Trata-se de uma atitude valorizadora da participação da família nos cuidados à criança. O modo de conceber a família como cuidadora dessas crianças, partindo do contexto histórico-cultural é visto por várias autoras (MENTRO, 2003; CABRAL, 2003 etc) como fundamental para a manutenção da vida de crianças com necessidades especiais de saúde (CRIANES). Wong (1999) inclui nesse grupo as portadoras de doenças crônicas, incapacitantes ou ainda as dependentes de tecnologia. Nesse sentido, delimitamos como objeto de estudo o conhecimento da rede de cuidadores, instituições e recursos utilizados pela família de CRIANES por imunodeficiência primária (IDP) mediada pelo Genograma e Ecomapa, com os objetivos de identificar os cuidadores dessas CRIANES por IDP; determinar as instituições e recursos de apoio e analisar as demandas de cuidados advindas das necessidades especiais.

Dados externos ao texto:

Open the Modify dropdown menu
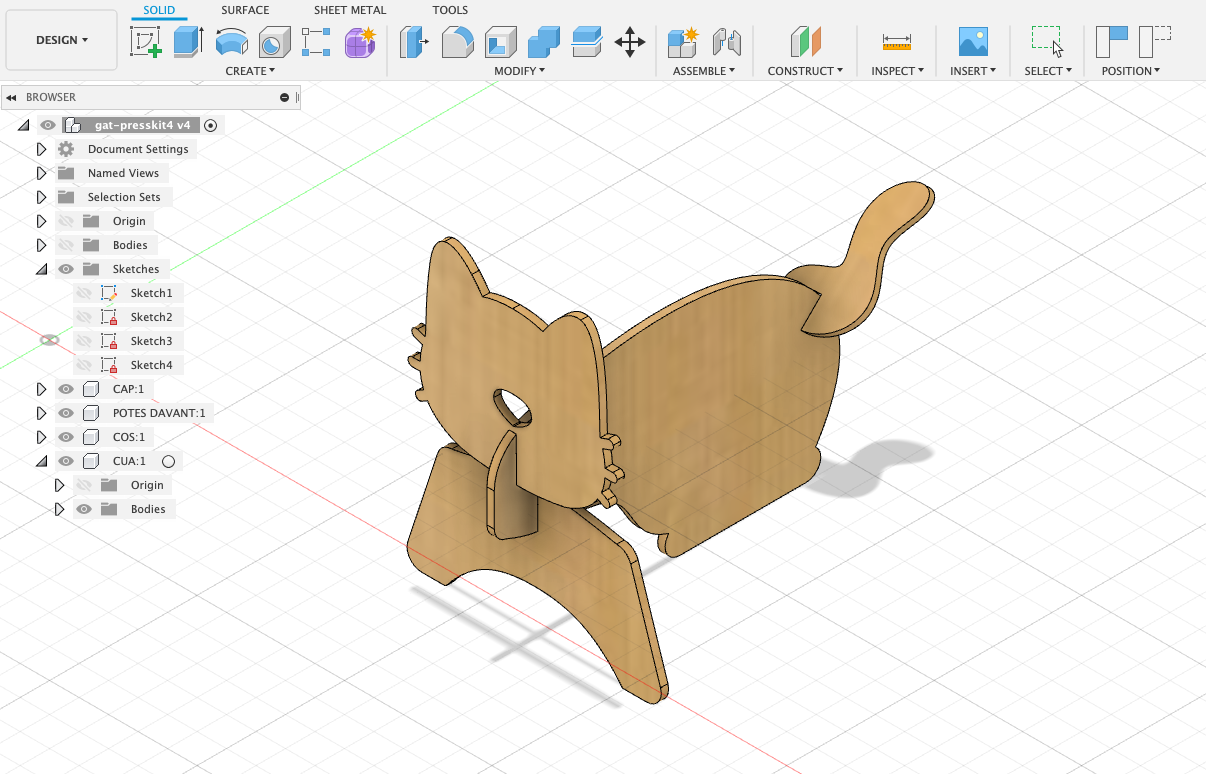The height and width of the screenshot is (774, 1206). point(517,70)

Esperamos que o estudo contribua para novas revelações no cuidado domiciliar que proporcione continuidade do cuidado e instrumentalize os profissionais da saúde para o ato educativo junto às famílias. Trata-se de um estudo qualitativo, cujos dados foram obtidos através dos instrumentos de avaliação estrutural da família - o Genograma e o Ecomapa - mediados pela técnica de criatividade e sensibilidade - o mapa falante (MONTEIRO e CABRAL, 2000), do método criativo e sensível de pesquisar (CABRAL, 1997). O cenário foi o Hospital Dia do Serviço de Pediatria do Hospital dos Servidores do Estado – RJ. Os sujeitos foram familiares-cuidadores de crianças com diagnóstico de imunodeficiência primária. Foi lido o termo de consentimento livre e esclarecido previamente apreciado e aprovado pelo Comitê de Ética em Pesquisa da instituição. O cuidador principal foi a mãe que sempre conta com a ajuda de outras pessoas. As instituições e os recursos que as cuidadores buscam como suporte foram os hospitais, postos de saúde, prefeituras, Secretarias de Saúde e Defensoria Pública. Ainda escolas, igrejas, associação de moradores, familiares e vizinhos. Os motivos que levam os cuidadores a procurarem estas instituições e recursos são as intercorrências da imunodeficiência, questões econômicas e sociais. Conclui-se que os aspectos financeiros, emocionais e psicológicos constituem uma sobrecarga às famílias de CRIANES cuidadas no domicílio. O estudo mostrou uma ampla rede social desse grupo de CRIANES, com recursos descentralizados.